▶ _Records from a collection_
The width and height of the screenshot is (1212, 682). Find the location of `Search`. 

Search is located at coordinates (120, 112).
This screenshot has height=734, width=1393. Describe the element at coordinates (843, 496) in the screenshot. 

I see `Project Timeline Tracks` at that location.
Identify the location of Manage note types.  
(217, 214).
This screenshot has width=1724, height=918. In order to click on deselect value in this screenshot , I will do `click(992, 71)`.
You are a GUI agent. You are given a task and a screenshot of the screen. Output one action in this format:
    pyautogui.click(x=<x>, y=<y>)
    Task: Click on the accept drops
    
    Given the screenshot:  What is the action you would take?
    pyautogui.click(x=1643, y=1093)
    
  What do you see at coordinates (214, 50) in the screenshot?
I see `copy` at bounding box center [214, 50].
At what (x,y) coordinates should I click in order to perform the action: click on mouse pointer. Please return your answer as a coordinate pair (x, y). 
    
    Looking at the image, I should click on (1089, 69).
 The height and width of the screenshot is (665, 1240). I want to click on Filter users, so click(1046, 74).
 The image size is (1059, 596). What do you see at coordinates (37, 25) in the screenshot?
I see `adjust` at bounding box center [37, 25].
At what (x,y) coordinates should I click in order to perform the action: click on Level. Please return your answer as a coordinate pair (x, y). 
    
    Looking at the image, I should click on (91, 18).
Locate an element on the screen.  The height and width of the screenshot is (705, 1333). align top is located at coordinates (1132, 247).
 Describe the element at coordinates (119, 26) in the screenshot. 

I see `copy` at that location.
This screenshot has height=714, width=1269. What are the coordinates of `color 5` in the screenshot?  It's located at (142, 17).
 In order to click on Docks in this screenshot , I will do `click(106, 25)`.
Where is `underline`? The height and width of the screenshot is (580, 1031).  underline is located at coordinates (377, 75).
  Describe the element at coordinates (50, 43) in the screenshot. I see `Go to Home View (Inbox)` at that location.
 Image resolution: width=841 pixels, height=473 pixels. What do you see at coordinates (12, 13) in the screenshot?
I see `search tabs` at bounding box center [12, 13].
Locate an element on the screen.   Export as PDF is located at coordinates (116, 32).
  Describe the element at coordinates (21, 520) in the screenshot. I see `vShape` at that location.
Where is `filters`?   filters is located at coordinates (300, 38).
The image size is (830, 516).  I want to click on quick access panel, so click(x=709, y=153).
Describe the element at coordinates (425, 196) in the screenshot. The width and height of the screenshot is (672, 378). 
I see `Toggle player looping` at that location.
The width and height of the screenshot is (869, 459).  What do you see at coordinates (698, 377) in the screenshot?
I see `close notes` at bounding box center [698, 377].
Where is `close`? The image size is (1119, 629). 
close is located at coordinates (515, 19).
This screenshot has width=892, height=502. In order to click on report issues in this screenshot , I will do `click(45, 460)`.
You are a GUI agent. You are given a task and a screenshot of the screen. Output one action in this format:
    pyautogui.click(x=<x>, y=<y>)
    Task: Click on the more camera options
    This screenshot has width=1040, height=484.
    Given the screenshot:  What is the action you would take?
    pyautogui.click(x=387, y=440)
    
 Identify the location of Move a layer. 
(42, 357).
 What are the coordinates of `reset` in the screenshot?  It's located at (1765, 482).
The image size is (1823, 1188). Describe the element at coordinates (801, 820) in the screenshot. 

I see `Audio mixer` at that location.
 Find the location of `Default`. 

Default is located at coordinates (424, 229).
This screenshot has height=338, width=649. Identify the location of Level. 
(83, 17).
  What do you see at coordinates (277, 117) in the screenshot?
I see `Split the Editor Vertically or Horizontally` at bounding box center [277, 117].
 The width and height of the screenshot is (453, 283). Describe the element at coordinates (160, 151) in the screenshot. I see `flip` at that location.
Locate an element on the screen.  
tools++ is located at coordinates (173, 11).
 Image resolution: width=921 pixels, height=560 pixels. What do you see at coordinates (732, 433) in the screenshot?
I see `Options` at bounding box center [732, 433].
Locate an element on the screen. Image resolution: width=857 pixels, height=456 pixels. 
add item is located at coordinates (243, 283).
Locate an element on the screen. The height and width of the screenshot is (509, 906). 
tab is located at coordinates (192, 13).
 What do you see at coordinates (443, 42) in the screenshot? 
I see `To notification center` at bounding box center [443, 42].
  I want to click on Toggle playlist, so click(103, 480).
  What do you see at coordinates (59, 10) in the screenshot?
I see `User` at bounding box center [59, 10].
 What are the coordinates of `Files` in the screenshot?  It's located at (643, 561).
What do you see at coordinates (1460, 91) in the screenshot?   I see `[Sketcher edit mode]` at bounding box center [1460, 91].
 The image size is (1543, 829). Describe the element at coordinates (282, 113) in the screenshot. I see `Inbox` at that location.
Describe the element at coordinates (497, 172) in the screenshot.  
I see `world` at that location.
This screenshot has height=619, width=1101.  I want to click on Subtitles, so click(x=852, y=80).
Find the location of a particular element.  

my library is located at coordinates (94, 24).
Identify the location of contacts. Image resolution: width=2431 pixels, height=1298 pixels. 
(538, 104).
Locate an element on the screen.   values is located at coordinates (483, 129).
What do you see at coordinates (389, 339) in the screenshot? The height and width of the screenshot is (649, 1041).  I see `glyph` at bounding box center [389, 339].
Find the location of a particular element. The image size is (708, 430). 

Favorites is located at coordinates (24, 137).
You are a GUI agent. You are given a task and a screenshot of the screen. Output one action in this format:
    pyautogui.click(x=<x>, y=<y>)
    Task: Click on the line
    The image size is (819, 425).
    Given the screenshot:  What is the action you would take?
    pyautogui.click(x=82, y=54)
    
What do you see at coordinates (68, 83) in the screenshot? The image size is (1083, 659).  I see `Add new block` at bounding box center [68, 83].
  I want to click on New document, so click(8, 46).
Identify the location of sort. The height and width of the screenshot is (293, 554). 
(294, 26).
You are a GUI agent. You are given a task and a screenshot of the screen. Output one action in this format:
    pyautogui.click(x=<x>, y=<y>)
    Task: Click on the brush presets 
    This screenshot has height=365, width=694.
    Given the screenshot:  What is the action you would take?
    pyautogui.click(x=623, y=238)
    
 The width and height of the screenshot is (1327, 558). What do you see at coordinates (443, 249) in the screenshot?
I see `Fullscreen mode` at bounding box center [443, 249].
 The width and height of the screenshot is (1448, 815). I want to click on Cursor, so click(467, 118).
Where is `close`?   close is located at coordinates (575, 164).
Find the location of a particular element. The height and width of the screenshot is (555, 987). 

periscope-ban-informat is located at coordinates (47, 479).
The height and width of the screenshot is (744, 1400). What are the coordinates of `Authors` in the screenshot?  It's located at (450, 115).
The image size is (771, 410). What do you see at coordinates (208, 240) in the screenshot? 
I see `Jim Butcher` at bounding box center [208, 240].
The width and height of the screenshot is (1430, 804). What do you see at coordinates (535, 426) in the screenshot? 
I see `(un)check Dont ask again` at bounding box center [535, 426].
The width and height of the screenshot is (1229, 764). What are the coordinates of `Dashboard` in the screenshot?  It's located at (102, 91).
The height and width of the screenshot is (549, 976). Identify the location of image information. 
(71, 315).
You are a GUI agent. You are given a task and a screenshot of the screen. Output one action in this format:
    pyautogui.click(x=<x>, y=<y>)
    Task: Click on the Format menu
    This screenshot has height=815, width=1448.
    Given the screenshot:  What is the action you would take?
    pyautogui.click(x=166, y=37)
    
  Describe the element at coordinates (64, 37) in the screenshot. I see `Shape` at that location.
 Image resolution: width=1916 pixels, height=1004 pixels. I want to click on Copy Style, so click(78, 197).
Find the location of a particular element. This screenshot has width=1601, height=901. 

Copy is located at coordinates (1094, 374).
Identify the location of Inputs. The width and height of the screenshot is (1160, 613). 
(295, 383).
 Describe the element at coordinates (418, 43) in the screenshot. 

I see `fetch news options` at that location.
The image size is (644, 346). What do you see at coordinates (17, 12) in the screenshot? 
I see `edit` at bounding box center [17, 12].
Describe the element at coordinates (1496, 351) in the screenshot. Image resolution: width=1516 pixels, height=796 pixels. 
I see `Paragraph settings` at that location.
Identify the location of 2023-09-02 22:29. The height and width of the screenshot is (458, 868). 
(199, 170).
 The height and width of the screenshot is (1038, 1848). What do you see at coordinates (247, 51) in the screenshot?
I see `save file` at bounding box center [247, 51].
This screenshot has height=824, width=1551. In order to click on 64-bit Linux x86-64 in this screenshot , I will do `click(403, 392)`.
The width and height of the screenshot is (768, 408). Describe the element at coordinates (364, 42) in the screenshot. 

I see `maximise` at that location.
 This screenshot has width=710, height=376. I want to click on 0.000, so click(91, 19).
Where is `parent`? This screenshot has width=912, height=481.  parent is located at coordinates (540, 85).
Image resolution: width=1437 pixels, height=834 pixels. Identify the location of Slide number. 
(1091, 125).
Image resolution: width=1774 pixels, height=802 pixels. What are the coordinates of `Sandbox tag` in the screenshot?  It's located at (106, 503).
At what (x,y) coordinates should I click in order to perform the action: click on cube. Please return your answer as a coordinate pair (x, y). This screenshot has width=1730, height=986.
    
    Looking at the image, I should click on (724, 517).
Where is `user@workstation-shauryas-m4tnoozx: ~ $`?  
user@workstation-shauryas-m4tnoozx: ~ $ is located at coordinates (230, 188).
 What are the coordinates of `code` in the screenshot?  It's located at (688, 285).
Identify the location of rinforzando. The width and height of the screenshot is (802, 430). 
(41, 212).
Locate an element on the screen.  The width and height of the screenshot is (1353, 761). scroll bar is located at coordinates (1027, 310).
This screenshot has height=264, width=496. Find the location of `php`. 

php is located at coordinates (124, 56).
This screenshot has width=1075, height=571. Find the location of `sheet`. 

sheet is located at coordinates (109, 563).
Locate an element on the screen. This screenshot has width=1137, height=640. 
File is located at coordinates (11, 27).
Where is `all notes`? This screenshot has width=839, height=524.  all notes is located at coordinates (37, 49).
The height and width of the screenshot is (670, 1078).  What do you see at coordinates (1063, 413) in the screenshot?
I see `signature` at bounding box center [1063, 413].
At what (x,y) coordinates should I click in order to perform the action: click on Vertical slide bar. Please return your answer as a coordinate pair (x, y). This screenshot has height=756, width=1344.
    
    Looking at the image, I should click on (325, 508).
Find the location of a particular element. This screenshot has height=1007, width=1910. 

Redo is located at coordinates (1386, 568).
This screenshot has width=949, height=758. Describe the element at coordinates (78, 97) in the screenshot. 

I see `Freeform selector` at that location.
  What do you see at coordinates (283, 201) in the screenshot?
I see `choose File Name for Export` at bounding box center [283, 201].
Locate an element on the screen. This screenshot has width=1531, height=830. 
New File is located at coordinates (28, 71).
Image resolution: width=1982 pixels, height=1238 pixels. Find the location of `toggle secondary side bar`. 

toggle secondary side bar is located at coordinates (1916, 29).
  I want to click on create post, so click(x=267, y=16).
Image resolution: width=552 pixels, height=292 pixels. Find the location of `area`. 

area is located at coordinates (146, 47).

▶ _Written request_
Reproduce verbatim the part of the data above that opens with the line containing "Image resolution: width=1437" and closes with the line containing "(1091, 125).", including both of those lines.

▶ _Task answer_
Image resolution: width=1437 pixels, height=834 pixels. Identify the location of Slide number. 
(1091, 125).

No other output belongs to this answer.